Problem details: Collect each line of the records containing the string "computer".

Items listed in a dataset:
"""

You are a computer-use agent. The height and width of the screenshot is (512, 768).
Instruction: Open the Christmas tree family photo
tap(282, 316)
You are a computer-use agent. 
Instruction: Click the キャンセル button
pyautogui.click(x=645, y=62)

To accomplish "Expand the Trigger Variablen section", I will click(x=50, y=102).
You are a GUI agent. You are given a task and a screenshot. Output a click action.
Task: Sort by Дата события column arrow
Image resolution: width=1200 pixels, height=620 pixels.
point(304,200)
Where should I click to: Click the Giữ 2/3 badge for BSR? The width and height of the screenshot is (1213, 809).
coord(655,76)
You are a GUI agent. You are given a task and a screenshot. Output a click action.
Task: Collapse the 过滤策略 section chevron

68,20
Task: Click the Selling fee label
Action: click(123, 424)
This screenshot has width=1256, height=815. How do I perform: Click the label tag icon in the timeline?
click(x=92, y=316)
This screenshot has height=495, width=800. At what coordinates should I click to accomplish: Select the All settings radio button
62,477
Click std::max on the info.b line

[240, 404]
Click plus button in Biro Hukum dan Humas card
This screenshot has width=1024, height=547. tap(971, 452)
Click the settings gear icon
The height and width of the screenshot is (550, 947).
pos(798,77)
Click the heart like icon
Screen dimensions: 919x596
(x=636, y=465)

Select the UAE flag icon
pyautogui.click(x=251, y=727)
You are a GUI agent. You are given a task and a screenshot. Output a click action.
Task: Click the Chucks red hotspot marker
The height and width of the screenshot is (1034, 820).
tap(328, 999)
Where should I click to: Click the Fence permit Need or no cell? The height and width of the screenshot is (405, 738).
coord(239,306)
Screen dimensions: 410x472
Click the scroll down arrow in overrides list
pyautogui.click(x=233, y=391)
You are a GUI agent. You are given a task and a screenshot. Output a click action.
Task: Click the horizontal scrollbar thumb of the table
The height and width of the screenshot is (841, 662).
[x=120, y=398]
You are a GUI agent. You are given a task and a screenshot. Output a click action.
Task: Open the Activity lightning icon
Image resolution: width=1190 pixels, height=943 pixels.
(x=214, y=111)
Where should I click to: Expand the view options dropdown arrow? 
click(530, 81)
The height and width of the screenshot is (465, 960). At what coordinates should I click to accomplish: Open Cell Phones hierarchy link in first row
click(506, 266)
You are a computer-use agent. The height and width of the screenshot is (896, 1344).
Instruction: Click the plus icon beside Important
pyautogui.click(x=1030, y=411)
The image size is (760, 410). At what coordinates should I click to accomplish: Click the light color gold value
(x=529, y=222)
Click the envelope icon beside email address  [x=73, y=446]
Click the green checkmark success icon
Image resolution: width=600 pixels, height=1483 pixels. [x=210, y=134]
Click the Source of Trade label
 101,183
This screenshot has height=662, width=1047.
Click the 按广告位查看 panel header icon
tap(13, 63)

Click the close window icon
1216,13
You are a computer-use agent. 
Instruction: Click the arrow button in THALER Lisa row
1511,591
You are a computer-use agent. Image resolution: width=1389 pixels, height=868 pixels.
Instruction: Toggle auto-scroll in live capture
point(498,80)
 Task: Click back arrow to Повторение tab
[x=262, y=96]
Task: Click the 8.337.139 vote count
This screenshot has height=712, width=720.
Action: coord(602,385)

"""

Written solution:
You are a computer-use agent. The height and width of the screenshot is (512, 768).
You are a computer-use agent. 
You are a computer-use agent. The height and width of the screenshot is (896, 1344).
You are a computer-use agent. 
You are a computer-use agent. Image resolution: width=1389 pixels, height=868 pixels.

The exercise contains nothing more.